YOUR GOAL
Please tally the lines below that contain the word "height" and reply with the total alone.

*** Opening EXERCISE MATERIAL ***

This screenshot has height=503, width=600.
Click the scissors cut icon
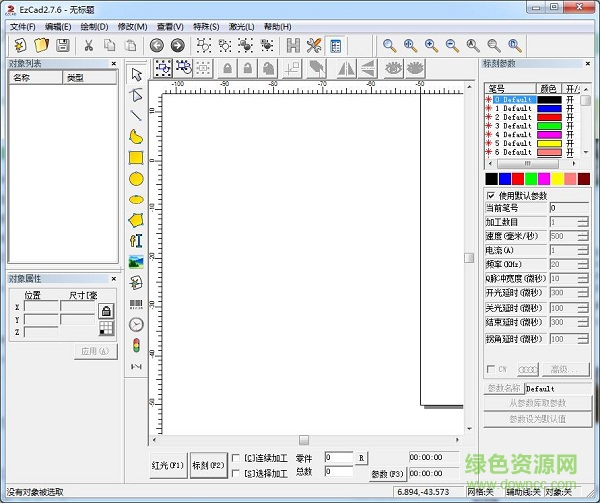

*** Closing EXERCISE MATERIAL ***
*** Opening EXERCISE MATERIAL ***

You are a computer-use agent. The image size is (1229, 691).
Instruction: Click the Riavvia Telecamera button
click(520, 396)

*** Closing EXERCISE MATERIAL ***
*** Opening EXERCISE MATERIAL ***

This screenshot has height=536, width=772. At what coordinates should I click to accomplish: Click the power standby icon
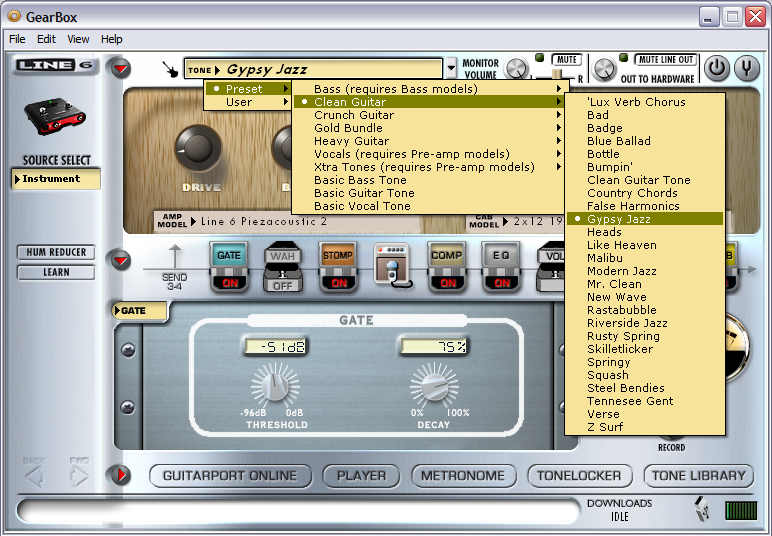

*** Closing EXERCISE MATERIAL ***

SOLUTION BELOW
2